P22 in the championship after four rounds, zero points on the board, and the calendar has already turned over a quarter of the way. That's where Lance Stroll sits as the 2026 season tries to find its shape, and there's no soft way to frame it: the Canadian is bringing up the rear of the regulars in a year that was supposed to mark a reset for Aston Martin Aramco.
The new ruleset was meant to be the great equalizer, the kind of regulatory shake-up that hands well-funded mid-grid operations a runway to climb. So far, for Stroll, the runway hasn't materialized. Four races, no scoring finishes, and a slot in the standings that puts him behind drivers in machinery that, on paper, has no business out-pointing the Silverstone car. Whether that's a function of the AMR26 simply not being where the team needs it, a tire or balance window Stroll hasn't been able to unlock, or some combination of both, the result on the timing sheet is the same.

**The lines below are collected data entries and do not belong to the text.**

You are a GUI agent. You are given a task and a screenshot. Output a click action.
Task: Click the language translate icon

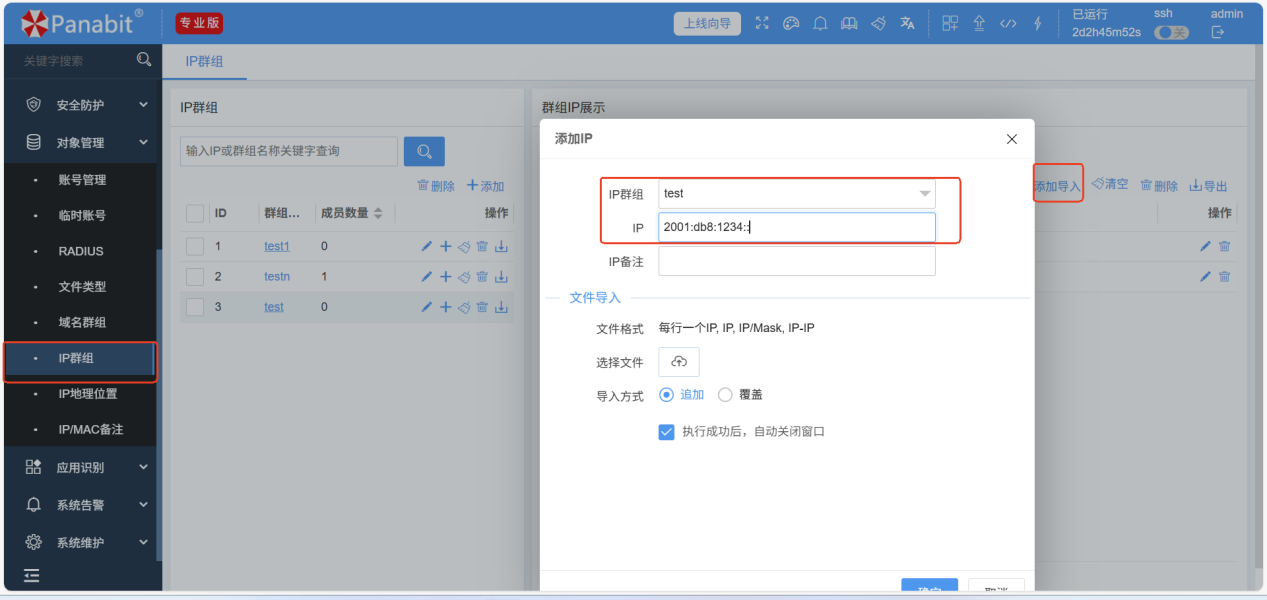(x=907, y=24)
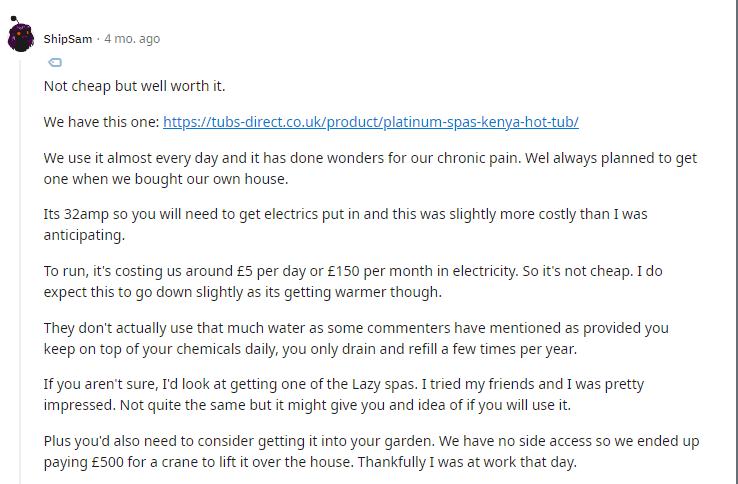Open the tubs-direct.co.uk Kenya hot tub link

tap(371, 122)
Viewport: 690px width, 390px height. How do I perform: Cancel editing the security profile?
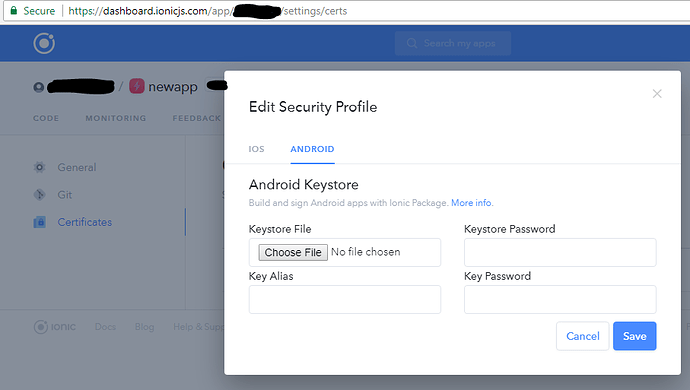tap(583, 336)
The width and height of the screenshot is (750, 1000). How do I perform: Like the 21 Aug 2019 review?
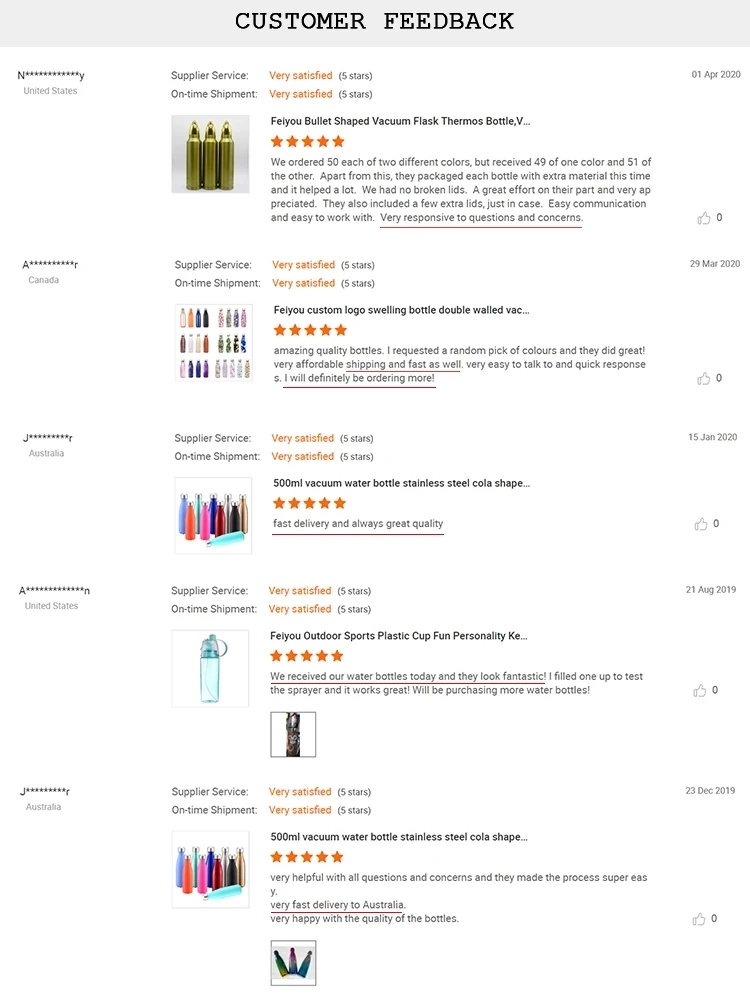tap(700, 690)
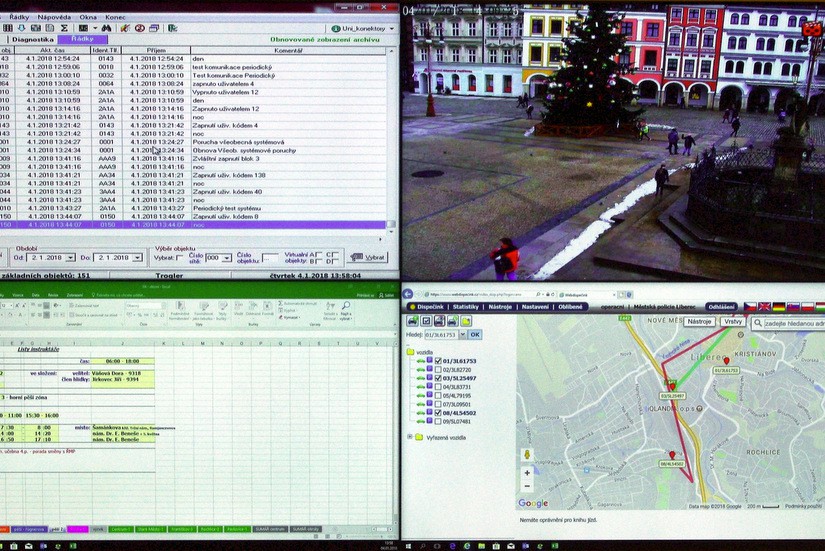Switch to the Diagnostika tab

tap(33, 39)
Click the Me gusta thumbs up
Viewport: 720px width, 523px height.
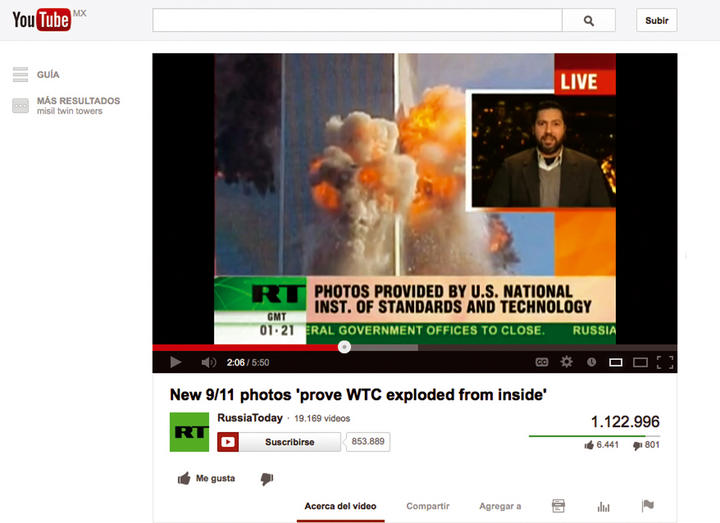point(206,479)
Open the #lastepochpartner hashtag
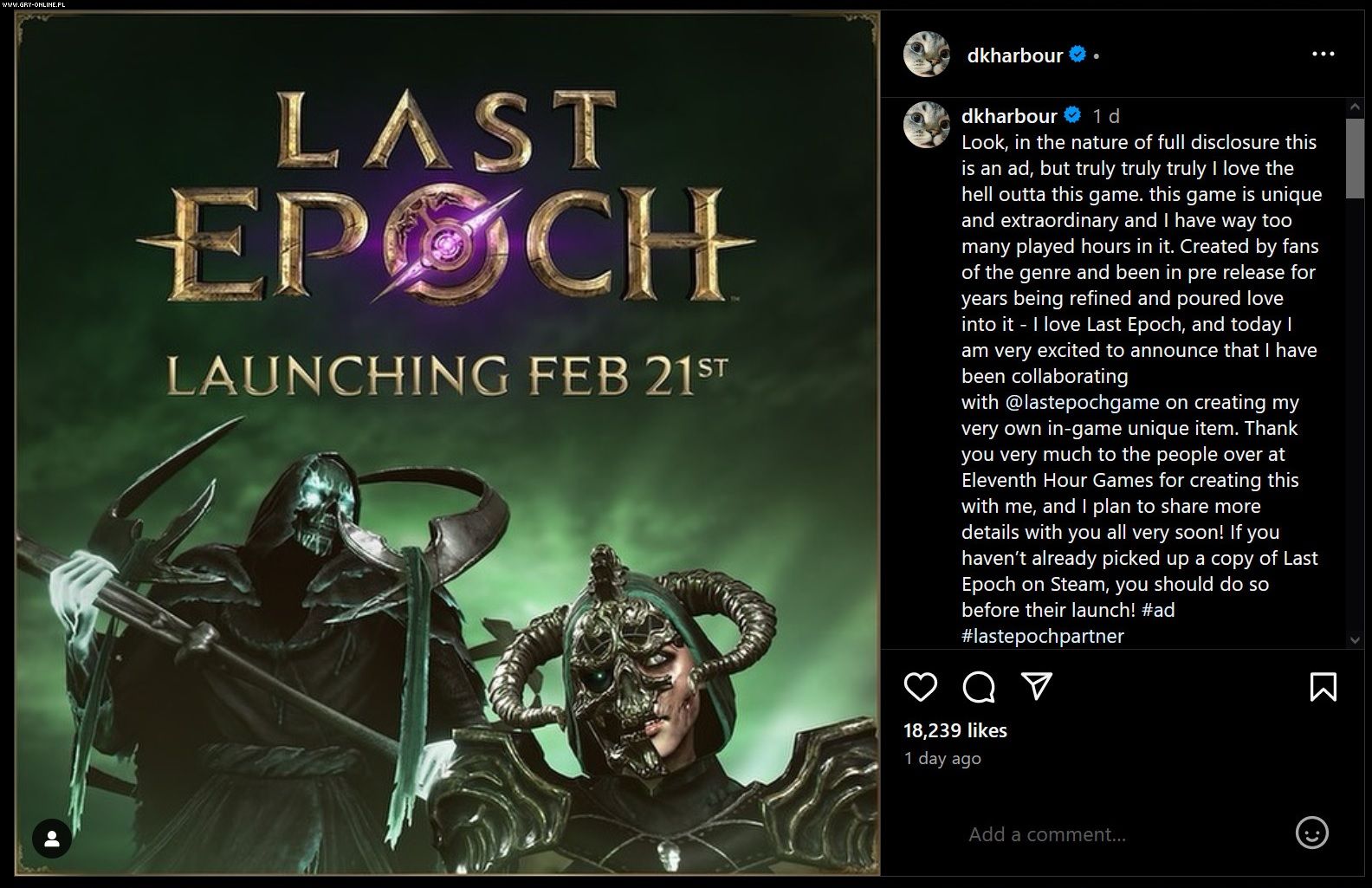The height and width of the screenshot is (888, 1372). coord(1042,636)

The pressure inside Aston Martin only sharpens the optics. This is a team that has invested heavily — wind tunnel, factory, personnel — and is preparing for its Honda works engine era. Stroll, as both driver and son of the executive chairman, carries a different kind of accountability than a typical hired hand. Through four rounds, he hasn't given the operation a result to point to.
What to watch for next: any sign that Aston has direction with its development path, and whether Stroll can convert a clean weekend into the team's first points on his side of the garage. The longer P22 sits next to his name, the louder the questions get — about the car, about the driver, and about whether the Honda-era reset arrives soon enough to change the conversation.